I only know how I react to stressful situations...I lash inwards, I dont take things out on other people, I inflict everything on myself. When I was in group, I saw that others did the opposite, lashing out on others. Because of this, I dont know how your gf reacts or what she needs...so I can only say from my point of view... for me, support is just knowing that someone cares. I hate laying my problems on other people, whether its because I dont want to burden them or I dont even know how to express them. But just knowing I matter is plenty enough.

But it makes me really uncomfortable, and even guilty when someone keeps saying or even looks like they feel sorry for me and want to help me, and I really dont know how to react to this. Sort of like, how can I tell someone how to be there for me, when I dont even know how to be there for me. Then I end up feeling like Im letting them down and disappointing them, because its like Im trying to push them away, but Im really not...I just dont know how to process how I feel in a way to express what sort of support I need so I withdraw and try to figure it out on my own rather than drag someone else into it.

And I guess, try not to look at her like you pity her or express how helpless you feel about what shes going through. Personally, that just makes me angry...not with anyone else, but with myself for being so difficult..which just launches me into a whole snowball effect of thinking that just compounds the initial problem Im dealing with...which leads back to more withdrawing and avoiding.

Im sure she knows you are there for her...touch bases every once in a blue moon, but let her come to you when / if she is ready and able to tell you what she needs.
 
Sorry about posting in the wrong section. I appreciate you moving it for me. I'm still learning this site. So thank you.

Silkleaves - thank you for your wonderful answer. I think she is like you in many ways, but also unlike you. I think she is incredibly hard on herself and lashes out on herself inwardly very frequently. However, I believe some of that does trickle outward and others - myself, predominantly, as well as her family - receive the brunt of it. She can be the sweetest girl in the world, or she can be a nightmare lol. But she catches herself when she lashes out outwardly and always apologizes afterwards.

The part you mentioned about feeling sorry for her or acting like I pity her rings very true. She hates that. And also, exactly like you said; if I act like I feel helpless about the situation or that I'm having a hard time with it, she internalizes it and it makes her feel worse. She feels as though I'm better off without her.
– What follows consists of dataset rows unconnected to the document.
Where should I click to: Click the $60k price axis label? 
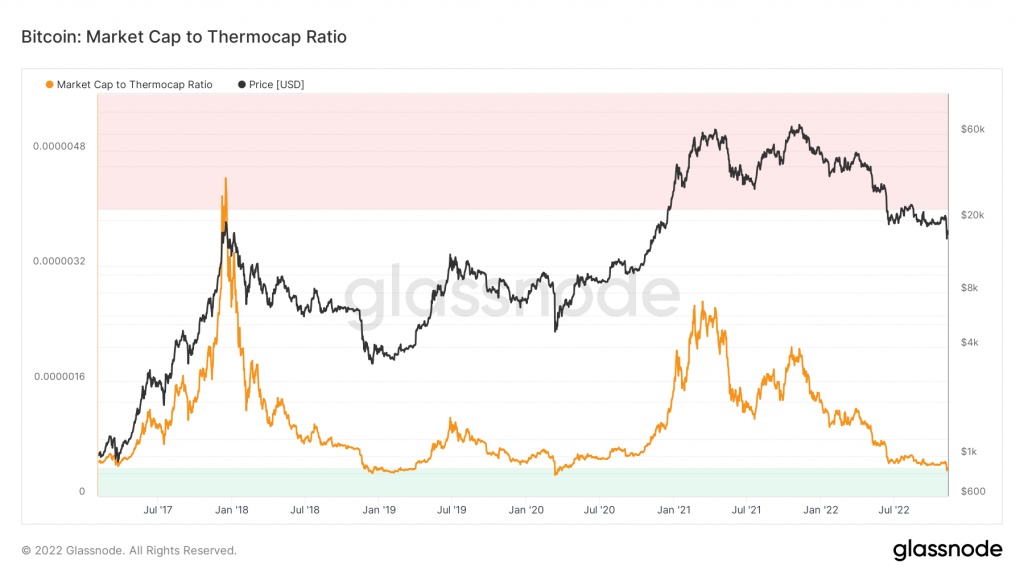tap(972, 129)
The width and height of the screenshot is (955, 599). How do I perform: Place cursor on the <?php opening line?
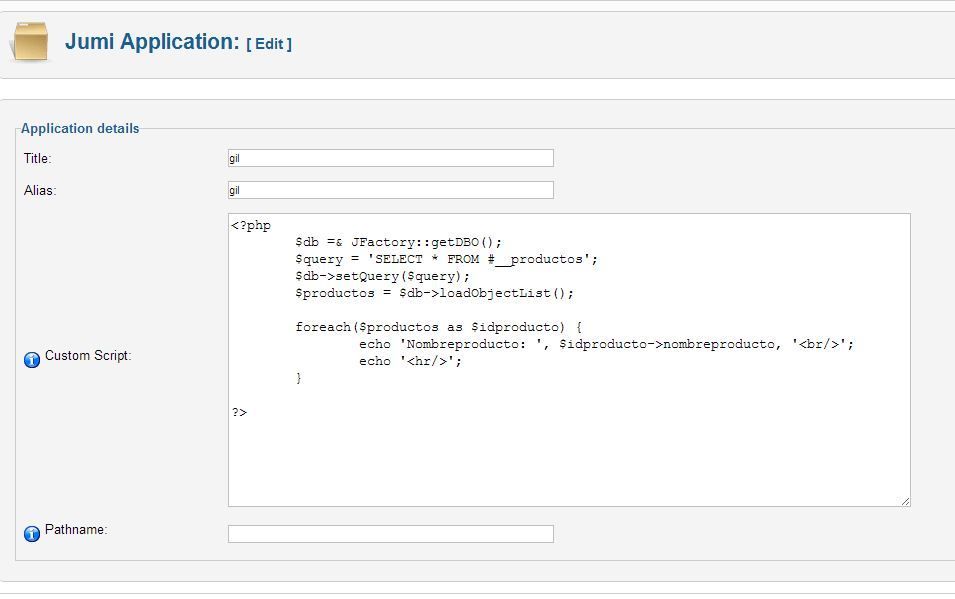251,225
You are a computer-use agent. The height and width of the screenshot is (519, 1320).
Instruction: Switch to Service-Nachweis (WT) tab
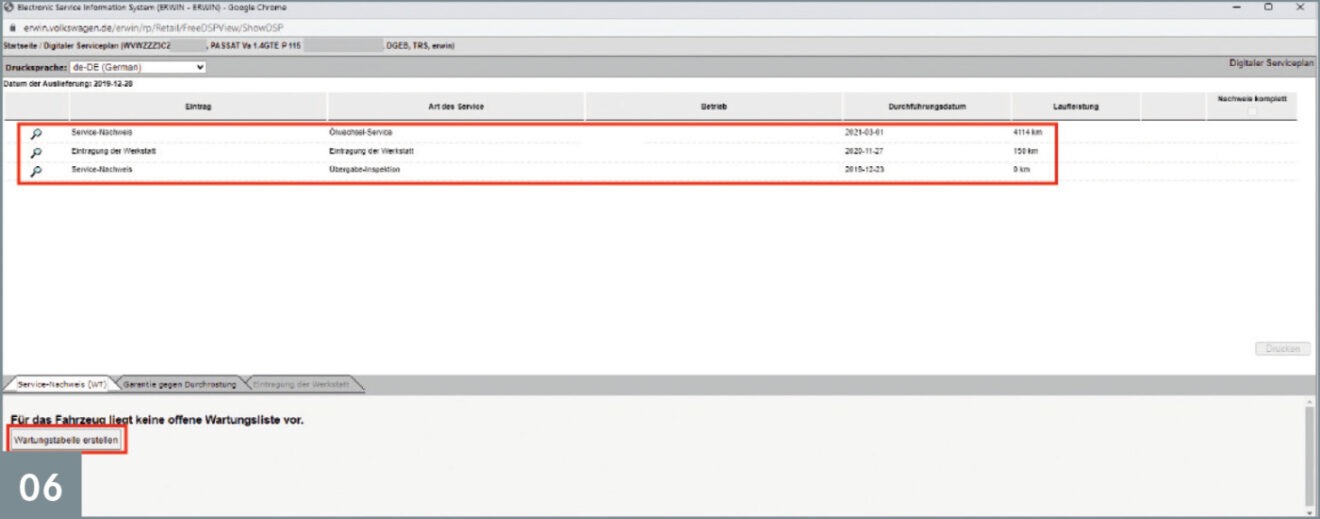point(62,384)
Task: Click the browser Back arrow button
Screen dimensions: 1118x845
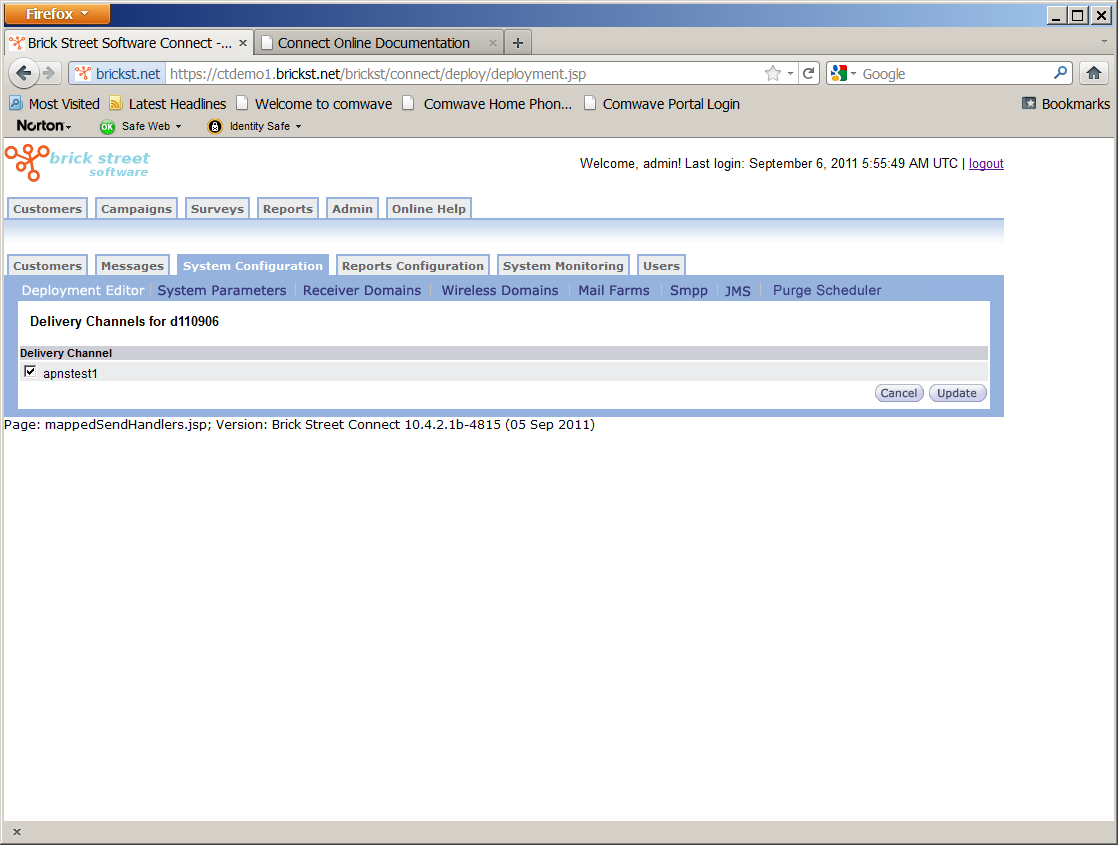Action: point(24,73)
She then pushes me away because she doesn't want to hurt me.

You gave some great advice. Thank you so much for taking the time to respond and share your personal experiences. I will remain mindful of all if the things you said. Much appreciated.
 
It's very possible to find someone patient enough and loving enough. In fact, in many ways, this experience has made me a much better person. It has taught me to be very understanding and compassionate - a universally good trait to have.

You'll find someone :) no worries.

Junebug - glad I could help. Even if it was on accident lol.
 
No, I haven't read either of those booms. I'll have to check those out! Thanks for the insight! And thanks all for the kind words. It's very much appreciated.